**Reading passage:**
- Opening Delimiter -

Fetching the data from pdf files

There are around 30 pdf files I want fetch the amount from the each file, if the pdf is not contain any amount then i need to ignore that pdf file, if the pdf contains amount then i need to take the amount and write into the excel file.

Can anyone please help me to solve the above automation.

Thank you in advance.

Hi @HeartCatcher

Can you send the sample pdf? or just send the image of the amount in the pdf file

1 Like

Hi @HeartCatcher,

A simpler approach is to read PDF files using https://docs.uipath.com/activities/docs/read-pdf-text and check if required text is present or not using string.contains
If amount is a number, you can make use of Regex for searching amount.

Thanks,
Saranya K R

1 Like

Hi @HeartCatcher
The general structure you can solve ur issue is

  1. Use assign actity to get the list of all pdf files in that folder using assign activity

files_list=Directory.GetFiles(folder,“*.pdf”)

  1. use Build datatable with required columns where u need to add amount data and store dt1 datatable variable.

now use for each to loop through each file (for file in file_list ) with type argument as String
inside it use the below activities

a. Use Read PDF activity to read the pdf and store in string input_text

b. U can use isMatch or contains method to validate whether the amount is present there or not

c. if the above expression is true, then extract the amount data by using Regex or string manipulation and store in datatable using add datatrow activity to add amount data in dt1.

d. if the expression id false, then use continue action to skip the current iteration and move to next one.

Hope it helps
Mark it as solution if it solves ur query
Regards,
Nived N

1 Like

Hi @HeartCatcher

Here is a sample Template

PDF.xaml (6.6 KB)

Let me know if you need help

@Gokul001


please find the attachments

Hi @HeartCatcher

Can you able to send the sample file? for extracting the amount from the Pdf file

I need a sample Pdf file



@Gokul001 pfa

Hi @HeartCatcher

Whether the marked one remains constant?

@Gokul001 its not constant.

For each session there will be 2 files
:black_small_square: Presentation(presented column) File
:black_small_square: Return(received) Settlement File.
File name with _R is a return settlement file and file without R is the presentation file.
ACHCR is credit Settlement file and ACHDR is debit settlement file."

Hi @HeartCatcher

Can you able to send sample text file with a preserved format

Hi @Gokul001

There is no text file , I have pdf and master excel. May I please which text file you are looking for??

May I Please know****

Create a sample workflow

  • Use Read pdf Activity (In properties → preserve format as “TRUE”)
  • Print the text in a Notepad file. using write file Activity
  • Send me the text file

PPdf.txt (672 Bytes)
@Gokul001

Hi @HeartCatcher

What value i want to extract from the file can you please tell

@Gokul001
8,785,915.00
-7,266,377.52
1,404,716.48

Above values which are under presented, received , net bilateral respectively

Sorry for the inconvenience

Hi @HeartCatcher
Here is the sample workflow
PPdf.txt (672 Bytes)
Regex.xaml (7.4 KB)
Let me If you face any issues.

- Closing Delimiter -

**Your instructions:** Quote the passage of the PDF-amounts forum thread from "c. if the above" to "to next one.". The material after this thread has no connection to it.

**Recorded data:**

- Opening Delimiter -

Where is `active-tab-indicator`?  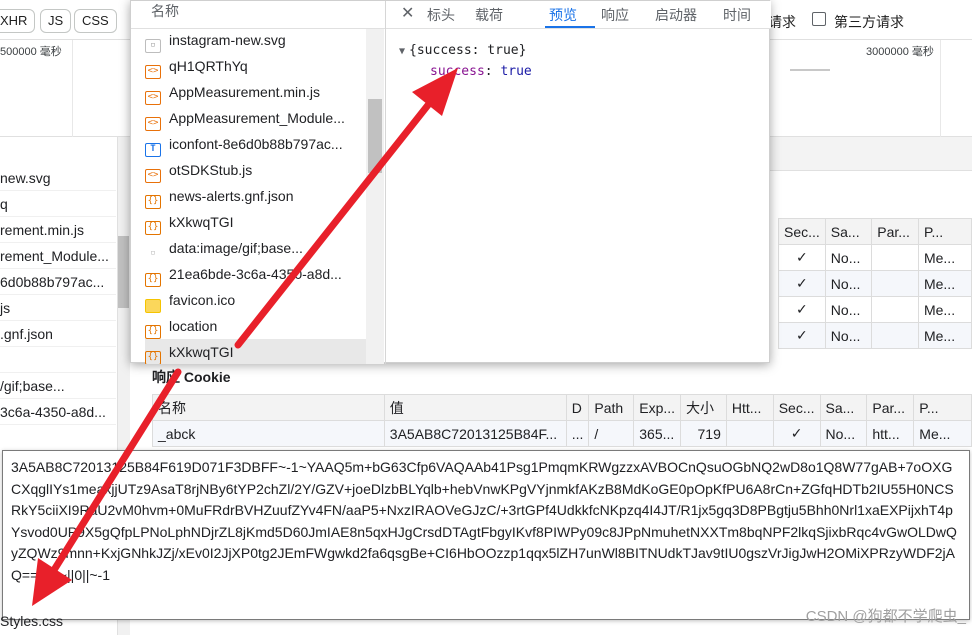
active-tab-indicator is located at coordinates (570, 27).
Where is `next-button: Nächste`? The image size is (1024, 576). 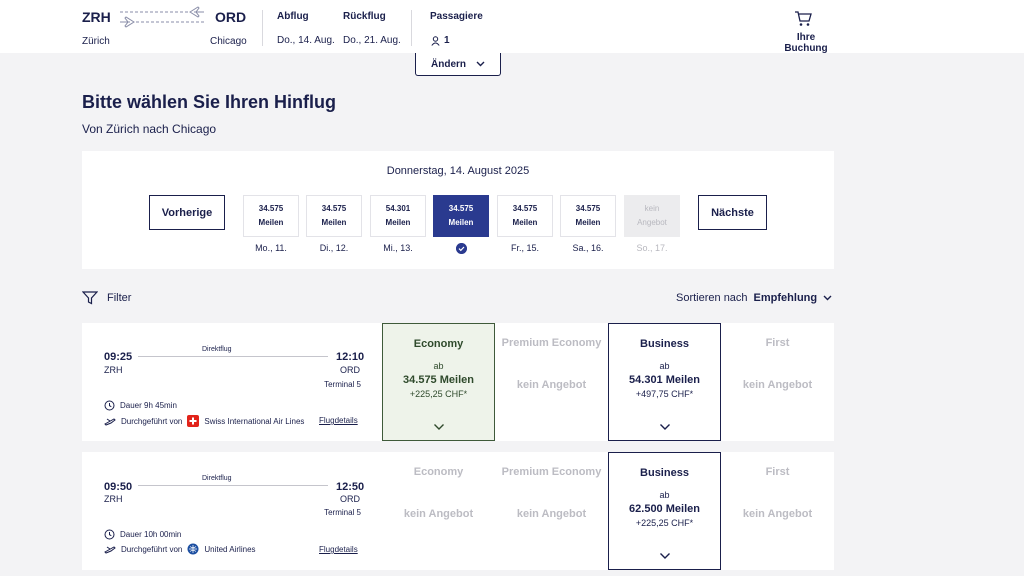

- Closing Delimiter -

**Response to this exercise:**
c. if the above expression is true, then extract the amount data by using Regex or string manipulation and store in datatable using add datatrow activity to add amount data in dt1.

d. if the expression id false, then use continue action to skip the current iteration and move to next one.